Task prompt
Of the lines in the data below, write out exactly those from the one holding "Where should I click to: Go back to eduVPN?" through the one holding "You are a computer-use agent.", both included.
[[ Data section open ]]
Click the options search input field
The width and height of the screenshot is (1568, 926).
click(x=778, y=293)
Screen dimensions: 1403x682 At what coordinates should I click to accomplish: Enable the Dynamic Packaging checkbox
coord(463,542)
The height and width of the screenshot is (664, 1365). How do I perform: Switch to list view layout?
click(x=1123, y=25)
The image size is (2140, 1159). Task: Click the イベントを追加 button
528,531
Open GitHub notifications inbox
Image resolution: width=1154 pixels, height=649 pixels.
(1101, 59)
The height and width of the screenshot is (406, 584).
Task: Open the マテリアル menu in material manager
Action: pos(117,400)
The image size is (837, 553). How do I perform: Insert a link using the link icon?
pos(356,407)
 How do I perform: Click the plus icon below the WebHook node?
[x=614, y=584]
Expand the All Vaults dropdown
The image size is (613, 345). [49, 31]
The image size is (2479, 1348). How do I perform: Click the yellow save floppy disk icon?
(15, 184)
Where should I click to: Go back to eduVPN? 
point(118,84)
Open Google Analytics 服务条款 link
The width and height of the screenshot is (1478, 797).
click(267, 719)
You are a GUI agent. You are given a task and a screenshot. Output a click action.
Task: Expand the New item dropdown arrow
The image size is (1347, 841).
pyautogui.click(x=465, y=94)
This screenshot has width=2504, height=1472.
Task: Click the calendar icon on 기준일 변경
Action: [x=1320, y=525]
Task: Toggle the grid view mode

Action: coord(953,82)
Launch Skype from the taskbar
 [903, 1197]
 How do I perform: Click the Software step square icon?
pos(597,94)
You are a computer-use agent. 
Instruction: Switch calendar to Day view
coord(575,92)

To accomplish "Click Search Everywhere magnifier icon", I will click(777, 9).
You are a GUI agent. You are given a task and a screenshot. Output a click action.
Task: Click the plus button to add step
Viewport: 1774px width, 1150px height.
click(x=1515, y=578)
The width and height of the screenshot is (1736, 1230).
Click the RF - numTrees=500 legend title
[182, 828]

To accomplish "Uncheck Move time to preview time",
[[ Data section closed ]]
Solution to this exercise
Where should I click to: Go back to eduVPN? 
point(118,84)
Open Google Analytics 服务条款 link
The width and height of the screenshot is (1478, 797).
click(267, 719)
You are a GUI agent. You are given a task and a screenshot. Output a click action.
Task: Expand the New item dropdown arrow
The image size is (1347, 841).
pyautogui.click(x=465, y=94)
This screenshot has width=2504, height=1472.
Task: Click the calendar icon on 기준일 변경
Action: [x=1320, y=525]
Task: Toggle the grid view mode

Action: coord(953,82)
Launch Skype from the taskbar
 [903, 1197]
 How do I perform: Click the Software step square icon?
pos(597,94)
You are a computer-use agent. 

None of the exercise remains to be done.